AFL Eastern Division
| view; talk; edit; | W | L | T | PCT | DIV | PF | PA | STK |
| Houston Oilers | 10 | 3 | 1 | .769 | 4–1–1 | 513 | 242 | W9 |
| Boston Patriots | 9 | 4 | 1 | .692 | 2–3–1 | 413 | 313 | W4 |
| New York Titans | 7 | 7 | 0 | .500 | 3–3 | 301 | 390 | L2 |
| Buffalo Bills | 6 | 8 | 0 | .429 | 2–4 | 294 | 342 | L1 |

AFL Western Division
| view; talk; edit; | W | L | T | PCT | DIV | PF | PA | STK |
| San Diego Chargers | 12 | 2 | 0 | .857 | 6–0 | 396 | 219 | L1 |
| Dallas Texans | 6 | 8 | 0 | .429 | 4–2 | 334 | 343 | W2 |
| Denver Broncos | 3 | 11 | 0 | .214 | 1–5 | 251 | 432 | L7 |
| Oakland Raiders | 2 | 12 | 0 | .143 | 1–5 | 237 | 458 | L6 |

==Awards==
- AP AFL Player of The Year: George Blanda, Houston Oilers
- UPI AFL Player of The Year: George Blanda, Houston Oilers

==Stadium changes==
- The relocated San Diego Chargers moved from Los Angeles Memorial Coliseum to Balboa Stadium
- The Oakland Raiders continued to play in San Francisco, playing all their home games at Candlestick Park

==Coaching changes==
- Offseason
None

- In-season
- Boston Patriots: Lou Saban was fired after five games.
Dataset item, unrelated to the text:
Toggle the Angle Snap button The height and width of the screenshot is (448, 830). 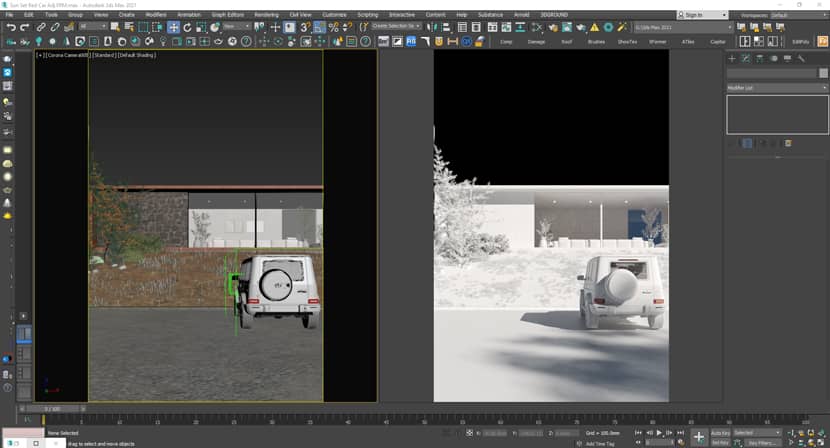319,27
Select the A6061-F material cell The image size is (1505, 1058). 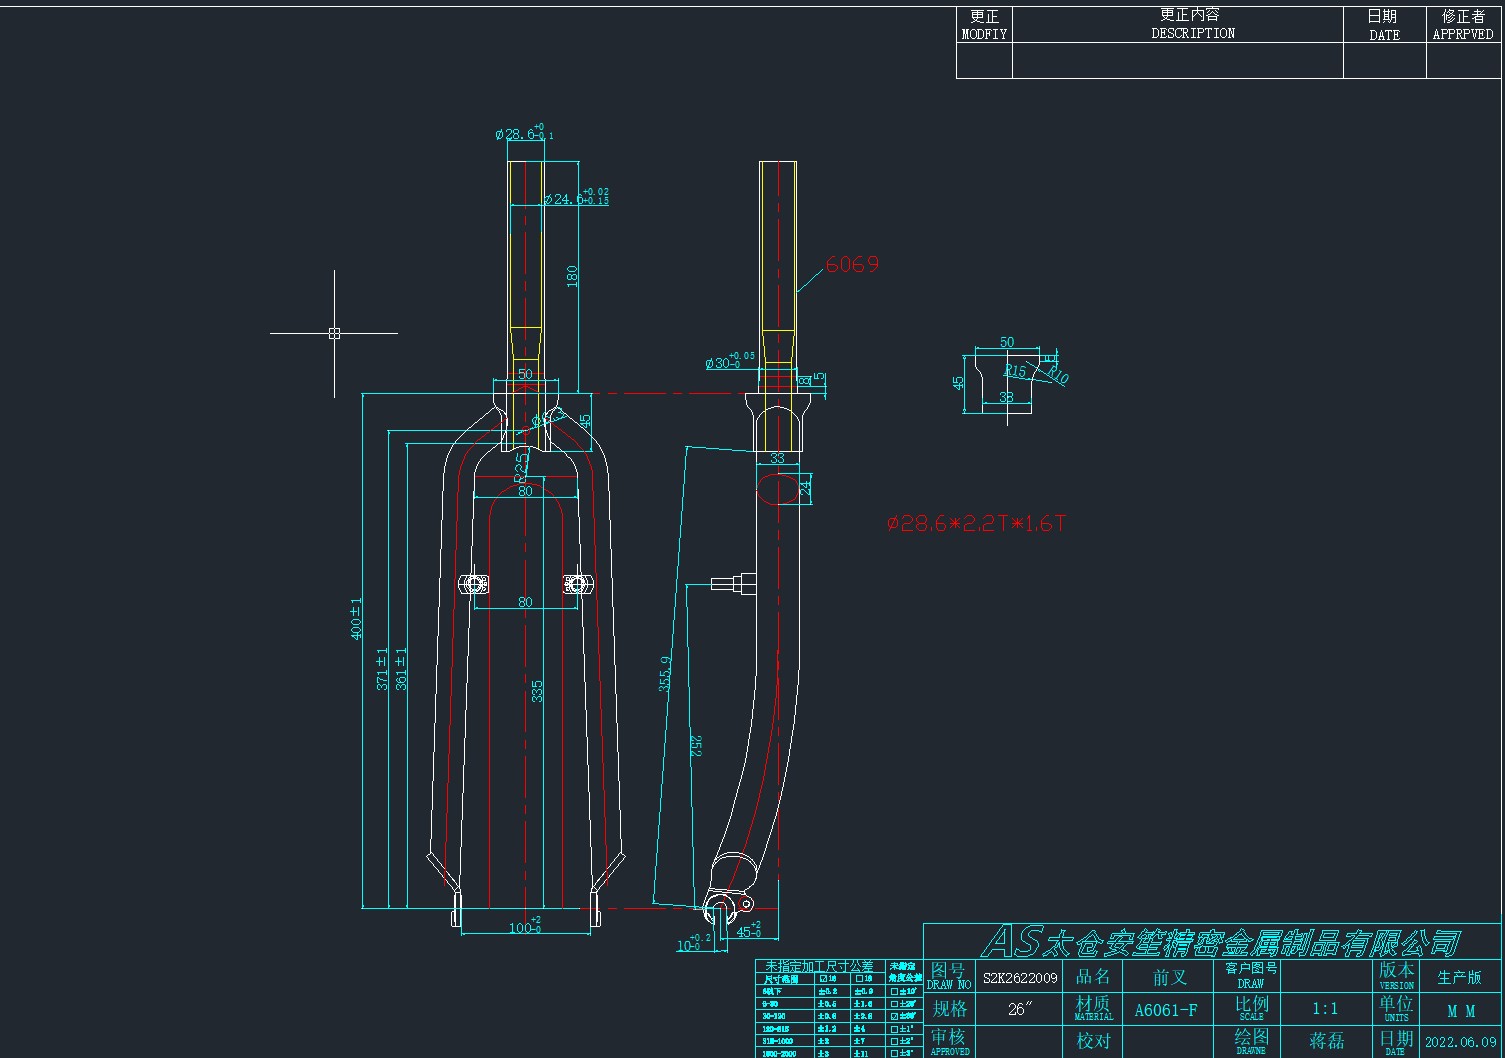coord(1165,1009)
Assistant coach Mike Holovak took over the head coaching duties.
- Houston Oilers: Lou Rymkus was fired after five games. Assistant coach Wally Lemm took over the head coaching duties.
- Oakland Raiders: Eddie Erdelatz was fired after two games. Marty Feldman took over.